Department of Internal Medicine, Hospital of Jura, Delémont, Switzerland.
Eur J Intern Med. 2019 Jul;65:86-92. doi: 10.1016/j.ejim.2019.05.003. Epub 2019 May 23.
Sepsis has been associated with high morbidity and mortality. The aims were to determine predictors of mortality among patients with bloodstream infections (BSIs) and to ascertain the role of quick Sequential Organ Failure Assessment (qSOFA) in predicting poor outcomes.
All internal medicine patients with BSIs at the Hospital of Jura, Switzerland during a three year period (July 2014 to June 2017) were included.
Among 404 BSIs, Escherichia coli represented the most common species isolated (156 episodes; 38.6%), followed by Staphylococcus aureus (68; 16.8%). The most common site of infection was urinary tract accounting for 39.6% of BSIs (160 episodes). Thirty-day mortality was 18.1%. Multivariate analysis revealed BSI due to staphylococci, malignancy (haematologic or solid organ), qSOFA≥2 points, Pitt bacteraemia score as independent predictors of mortality, while appropriate empiric antibiotic therapy and administration of antibiotic therapy within three hours from infection's recognition were identified as a predictor of good prognosis. qSOFA showed the highest sensitivity (87.7%), negative predictive value (96.6%) and accuracy (0.83) as compared to other scores. Mortality among 141 septic patients was 45.4%. Malignancy (haematologic or solid organ), primary BSI, Pitt bacteraemia score, were independently associated with mortality, while appropriate empiric antibiotic therapy and administration of antibiotic therapy within the first hour from infection's recognition were associated with better prognosis.
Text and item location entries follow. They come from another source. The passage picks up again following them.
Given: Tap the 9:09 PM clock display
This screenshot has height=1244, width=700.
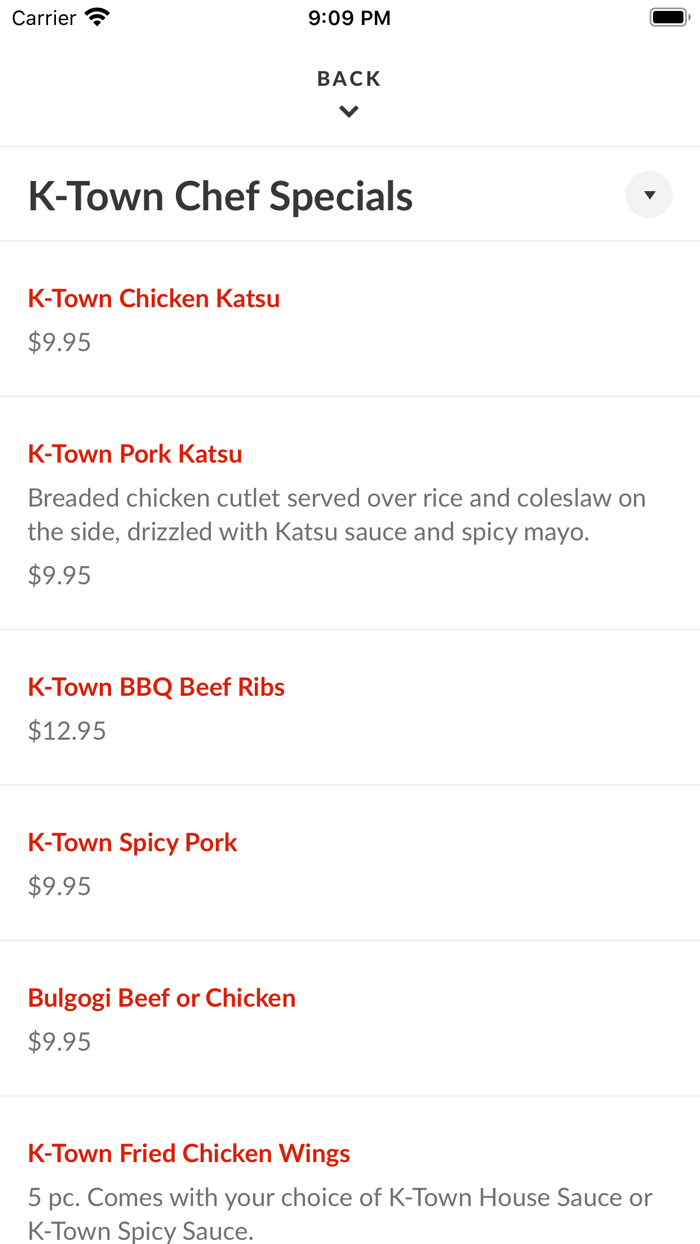Looking at the screenshot, I should coord(349,17).
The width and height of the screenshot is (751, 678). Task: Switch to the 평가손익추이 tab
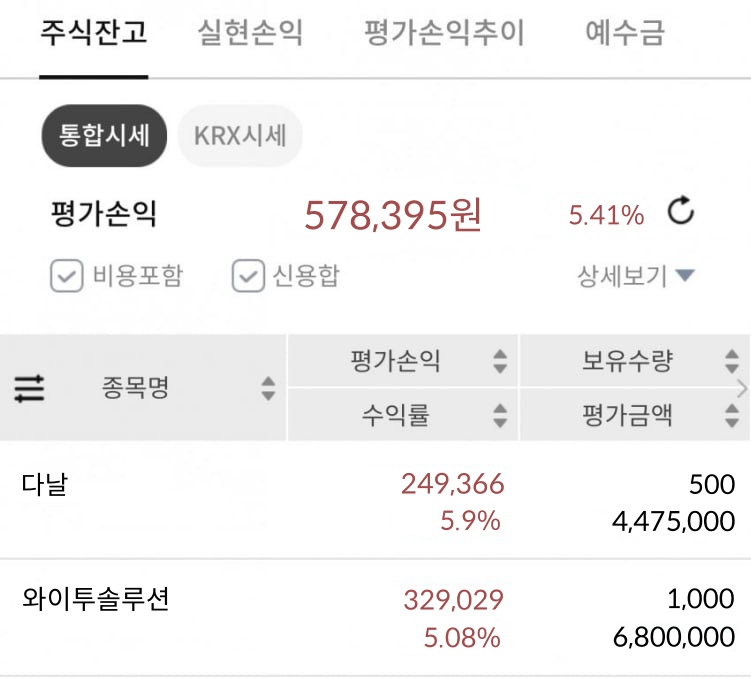(x=444, y=33)
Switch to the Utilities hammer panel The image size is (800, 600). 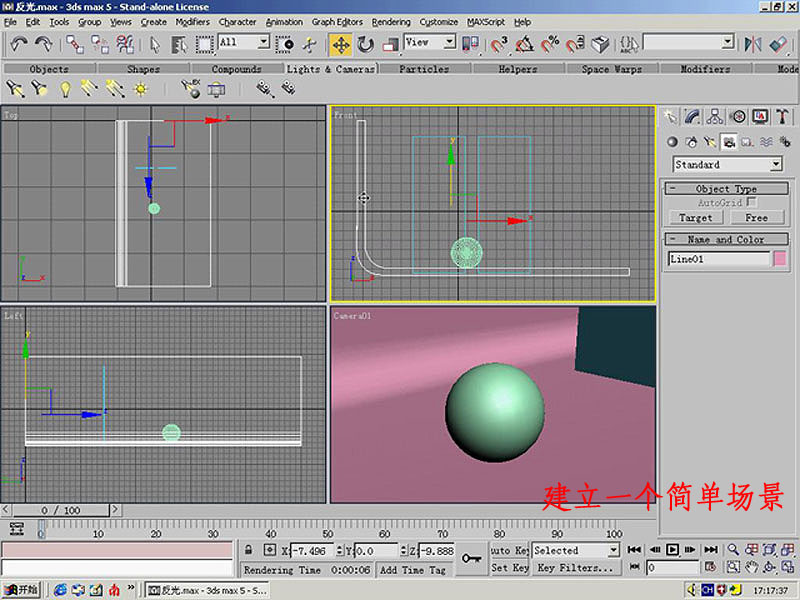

qSOFA as compared to other severity scores showed an excellent negative predictive value. Better prognosis was associated with administration of appropriate empiric antibiotic therapy and its timely initiation.
败血症与高发病率和死亡率相关。本研究旨在确定血流感染(BSI)患者死亡的预测因素,并确定快速序贯器官衰竭评估(qSOFA)在预测不良预后中的作用。
纳入了瑞士汝拉州医院在三年内(2014 年 7 月至 2017 年 6 月)所有内科 BSIs 患者。
在 404 例 BSI 中,大肠杆菌是最常见的分离菌(156 例;38.6%),其次是金黄色葡萄球菌(68 例;16.8%)。感染最常见的部位是尿路,占 39.6%(160 例)。30 天死亡率为 18.1%。多变量分析显示,金黄色葡萄球菌引起的 BSI、恶性肿瘤(血液或实体器官)、qSOFA≥2 分、Pitt 菌血症评分是死亡的独立预测因素,而适当的经验性抗生素治疗和在感染识别后 3 小时内给予抗生素治疗被确定为良好预后的预测因素。与其他评分相比,qSOFA 的敏感性(87.7%)、阴性预测值(96.6%)和准确性(0.83)最高。141 例败血症患者的死亡率为 45.4%。恶性肿瘤(血液或实体器官)、原发性 BSI、Pitt 菌血症评分与死亡率独立相关,而适当的经验性抗生素治疗和在感染识别后 1 小时内给予抗生素治疗与更好的预后相关。
与其他严重程度评分相比,qSOFA 具有出色的阴性预测值。更好的预后与适当的经验性抗生素治疗及其及时启动相关。